● SOURCE EXCERPT
David Frum compares the conventional and Team B views of Soviet military spending and arms control.

The conventional view:

The Soviets could increase their arms spending, therefore arms control was worthwhile.

The Team B view:

Because the Soviets were spending so much, they probably could not spend more. This implied that arms control was a waste of time. The US was trading something it COULD do (build more) for something the Soviets could not do (build more).

We’ll briefly set aside the fact that a) Frum is simply wrong about Team B’s conclusions about the Soviet economy, and about the political positions of major Team B players (Richard Pipes, for example, argues that the greatest achievement of Team B was to prove that the Soviets were preparing for pre-emptive war, a view that Frum associates with Luttwak), and b) Team B analysis got Soviet domestic politics, Soviet military doctrine, Soviet military procurement, and Soviet foreign policy preferences terribly wrong, and that by “terribly wrong” we mean wrong in the sense that they bore no meaningful relationship with reality, and were deeply outclassed by the (also flawed) CIA analyses of the same questions. Instead, we’re going to focus on Frum’s rather odd interpretation of arms control. Arms control provides an opportunity for two players to eschew the payment of substantial costs in order to maintain the status quo; this is to say, arms control agreements tend to reaffirm the status quo at a lower cost than unconstrained competition. Every arms control agreement will involve one state that is economically more capable of increased military spending than the other, but this hardly means that there are no gains to be had from efforts to control arms. Money not spent on unconstrained arms races might, conceivably, be used to purchase things other than weapons. Or, to go all Tea Party, money not spent on unconstrained arms races might be returned to tax payers. I suspect that Frum is operating on the assumption, common to conservatives of all stripes, than money spent on defense simply isn’t money in the same sense that money spent on, say, social security or tasty, tasty bourbon. Moreover, even if arms control agreements don’t achieve the actual reduction of arms (and sometimes they don’t) their presence tends to reduce tensions.

● EXERCISE 1
Pull out the listing lines word for word, starting at the line that contains "You are a computer-use" and running through the end of the listing, with both ends included.

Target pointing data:

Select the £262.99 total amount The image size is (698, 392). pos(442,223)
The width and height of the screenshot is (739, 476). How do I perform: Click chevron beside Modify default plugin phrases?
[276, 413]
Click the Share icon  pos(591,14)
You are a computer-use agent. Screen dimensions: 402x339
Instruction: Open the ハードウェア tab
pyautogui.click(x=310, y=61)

● EXERCISE 2
Carry the commentary on Frum and arms control forward from its final sentence.

● WRITTEN ANSWER 1
You are a computer-use agent. Screen dimensions: 402x339
Instruction: Open the ハードウェア tab
pyautogui.click(x=310, y=61)

● WRITTEN ANSWER 2
I appreciate that Team B involved most of the major foreign policy luminaries of neoconservatism, and consequently that some effort must be made by conservatives to rescue the project from the diaper genie of history. I would suggest, however, that simply pretending that the project never existed, or focusing on its rhetorical and policy success (the Team B folks won the policy debate, after all) would be a better strategy that engaging in the pretense that Luttwak, Pipes, Wolfowitz, Nitze, and rest had the faintest fucking idea what they were talking about. didn’t make a series of dreadful, repeatable analytical errors. Because of course, it’s really not as if this collection of men had no idea what they were talking about; they really, genuinely knew a lot about Soviet and American defense policy. The problem was that they reached their conclusions before they made their analysis; having been created, Team B could hardly reaffirm the CIA, or come to the (correct) conclusion that the CIA was overestimating Soviet military and economic capabilities. This problem was compounded by another fundamental error, which was to characterized Soviet domestic politics as the simple, dyadic conflict between tyrants and dissidents. This led them to ignore the relevance of the Soviet Union’s own military industrial complex, and of differences within the CPSU. Wise fools, as they say. Tragically, almost all of these errors would be repeated verbatim when the same folks turned their attention to Iraq and Iran.